--- Textabschnitt ---
Einfache Übungen können dabei helfen, Menschen verspielter und insgesamt zufriedener mit ihrem Leben zu machen. Das zeigt eine neue Studie von Psychologen der Martin-Luther-Universität Halle-Wittenberg (MLU). Die Forscher hatten die Versuchsteilnehmerinnen und -teilnehmer eine Woche Übungen ausführen lassen, die die Verspieltheit der Personen anregen sollten. Das Ergebnis: Die Eigenschaft lässt sich damit trainieren – und das verbessert zugleich die Stimmung. Über ihre Arbeit berichten die Wissenschaftler im Fachjournal „Applied Psychology: Health and Well-Being“.
Verspieltheit ist ein Persönlichkeitsmerkmal, das bei jeder Person unterschiedlich stark ausgeprägt ist. „Besonders verspielte Menschen können schlecht mit Langeweile umgehen. Ihnen gelingt es, nahezu jede Situation im Alltag so zu gestalten, dass sie diese als unterhaltsam oder persönlich involvierend erleben“, erklärt Prof. Dr. René Proyer von der MLU. Sie haben zum Beispiel Spaß an Wort- und Gedankenspielen, an kuriosen Beobachtungen oder eben am Spielen an sich.
Das bedeutet Proyer zufolge aber nicht, dass diese Menschen besonders albern oder unseriös sind. Frühere Studien der halleschen Forscher haben im Gegenteil gezeigt, dass Erwachsene diese Neigung in vielen Situationen positiv nutzen können: Sie haben ein Auge fürs Detail, nehmen leicht neue Perspektiven ein und können monotone Aufgaben für sich interessant gestalten.
Unklar ist bisher, ob sich die Verspieltheit trainieren lässt und welche Effekte das für die Personen hat. Gemeinsam mit Forschern der Universität Zürich in der Schweiz und der Pennsylvania State University (USA) führten die halleschen Psychologen deswegen eine Studie mit 533 Personen durch. Diese wurden zufällig in eine von drei Experimentalgruppen oder eine Placebogruppe aufgeteilt.
Die Personen in den Experimentalgruppen absolvierten für eine Woche täglich eine von drei Übungen, die ihre Verspieltheit anregen sollten: Entweder mussten sie vor dem Zubettgehen drei Situationen aus ihrem Alltag notieren, in denen sie sich spielerisch verhalten haben. Oder sie sollten ihren Hang zur Verspieltheit in einer für sie ungewohnten Situationen, etwa im Berufsleben, einsetzen und die Erfahrungen dazu notieren.
Oder sie reflektierten allgemein über das spielerische Verhalten, das sie bei sich selbst an diesem Tag beobachtet hatten. Die andere Gruppe erhielt dagegen eine Placebo-Aufgabe, die keinen Einfluss auf das Experiment hatte. „Alle diese Methoden basieren auf etablierten Interventionen der Positiven Psychologie“, erklärt Kay Brauer, der in der Arbeitsgruppe von Proyer forscht.
--- Angezeigte Daten ---
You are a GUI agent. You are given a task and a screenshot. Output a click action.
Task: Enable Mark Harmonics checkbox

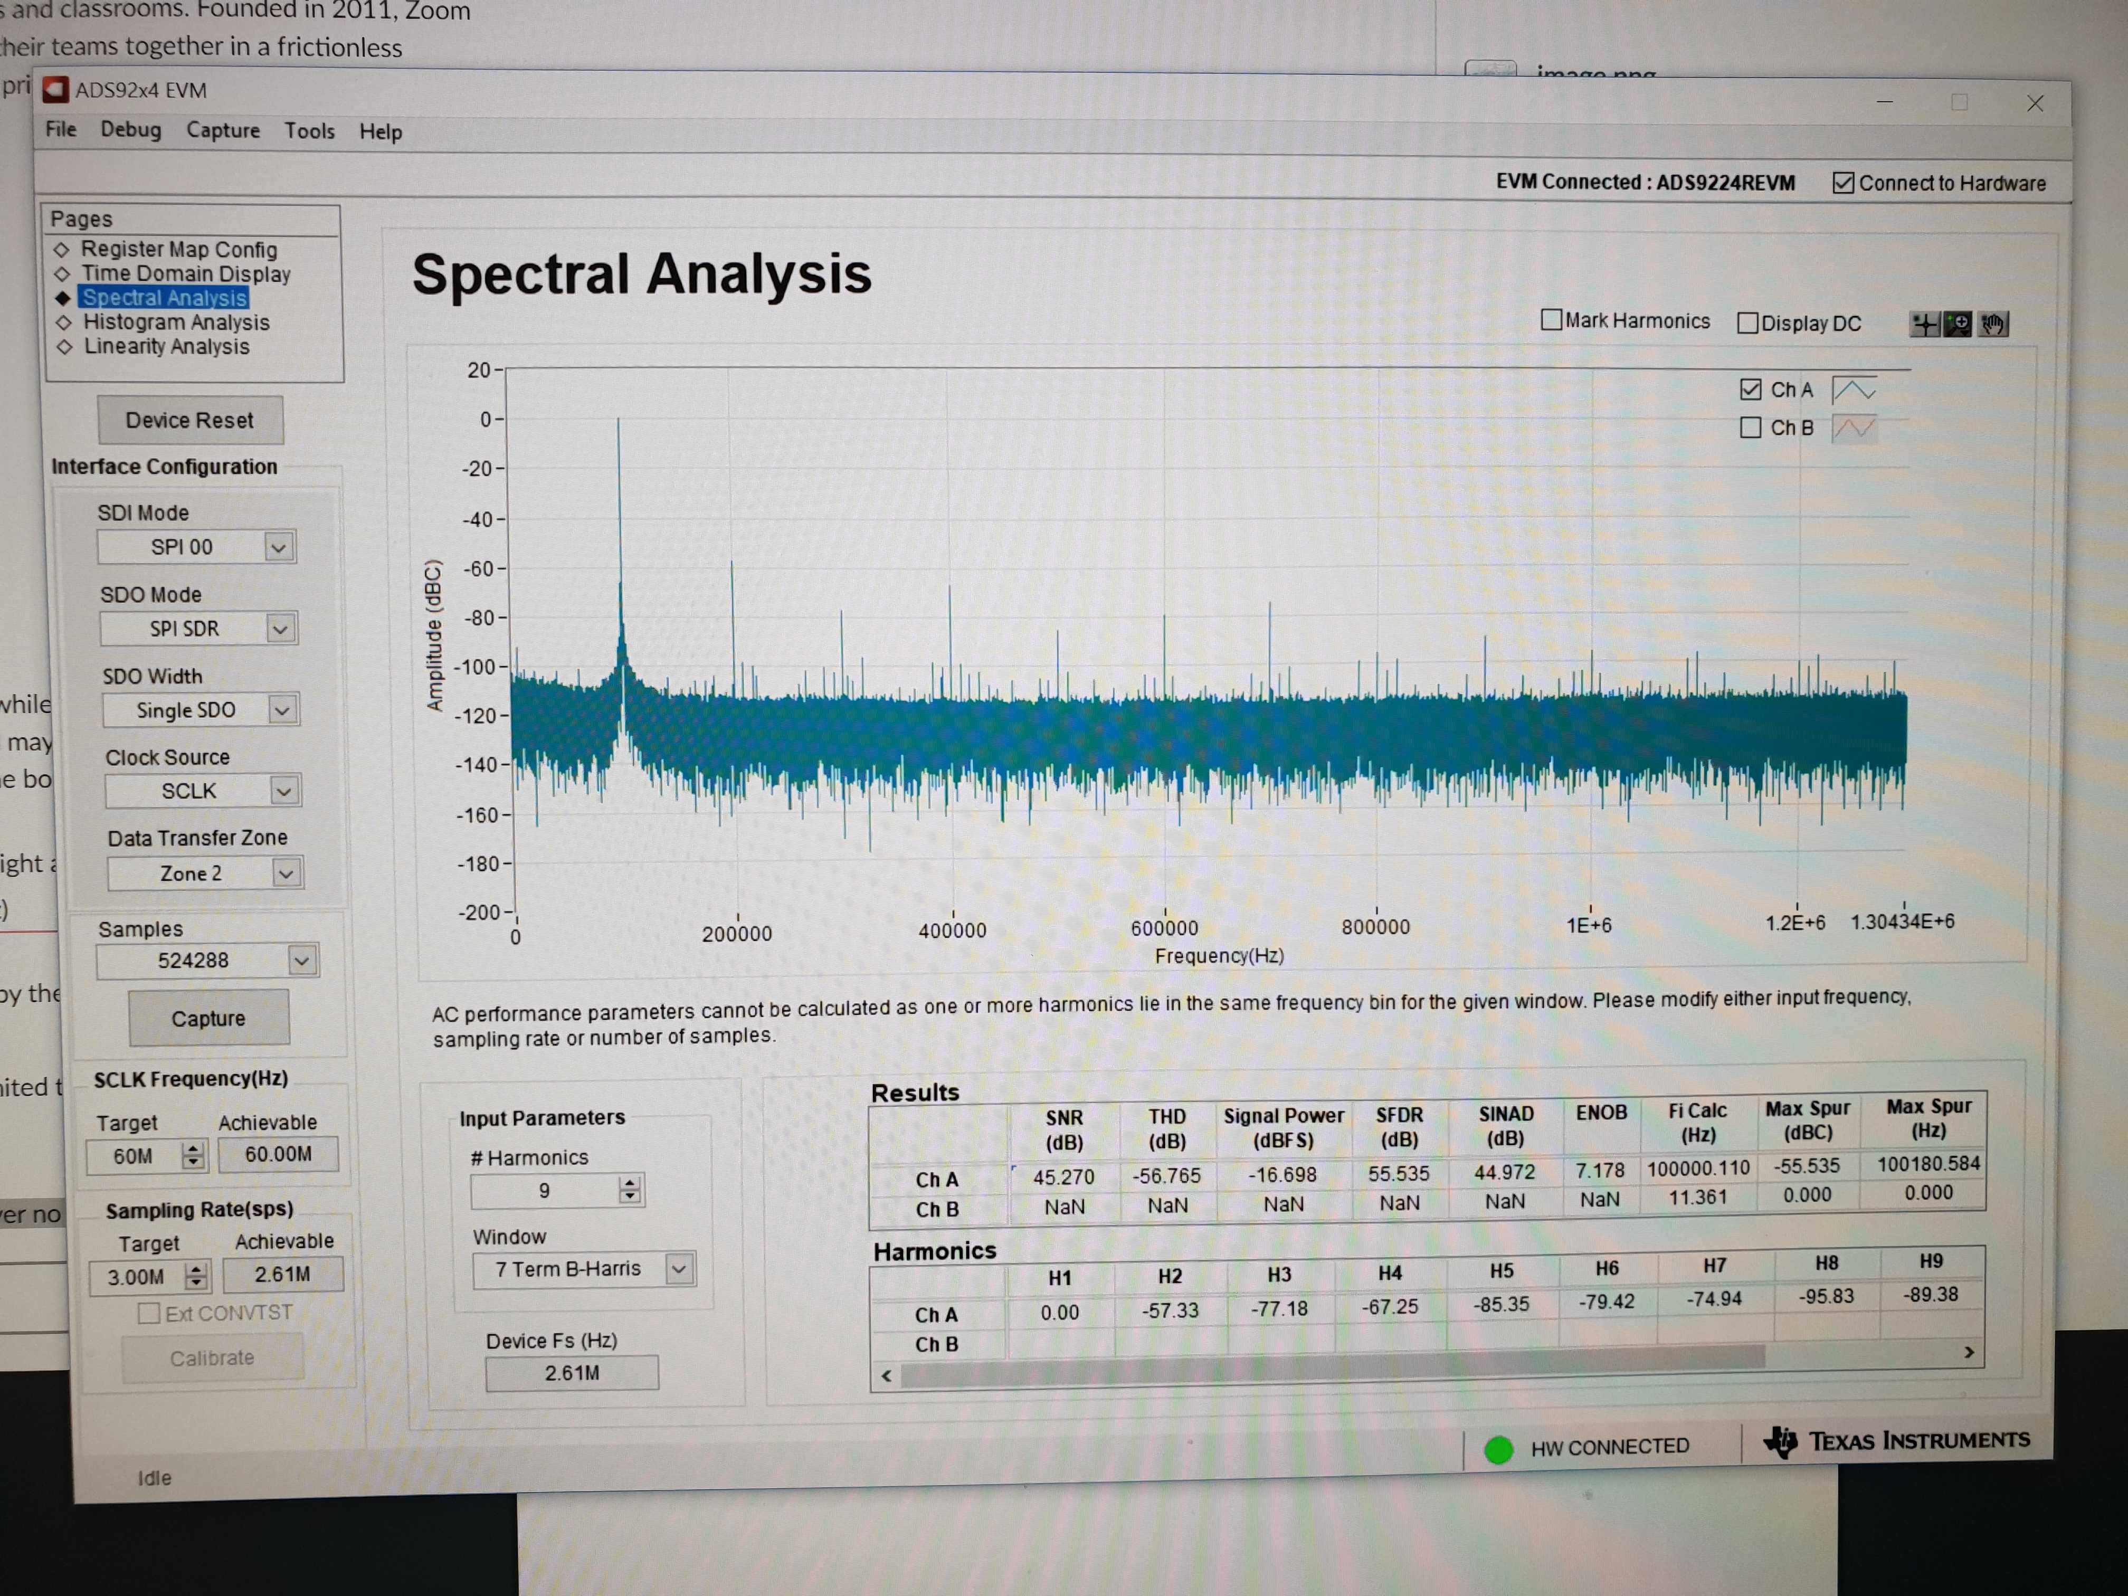(1551, 320)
---
Aufgabenstellung:
Beantworte anhand des Textes zur Verspieltheit kurz:
(a) Mit wie vielen Personen führten die Psychologen ihre Studie durch?
(b) In welchem Fachjournal berichten die Wissenschaftler über ihre Arbeit?
(c) Wie lange absolvierten die Personen in den Experimentalgruppen ihre Übungen?

Lösung:
(a) Mit 533 Personen.
(b) Im Fachjournal „Applied Psychology: Health and Well-Being“.
(c) Eine Woche lang, täglich.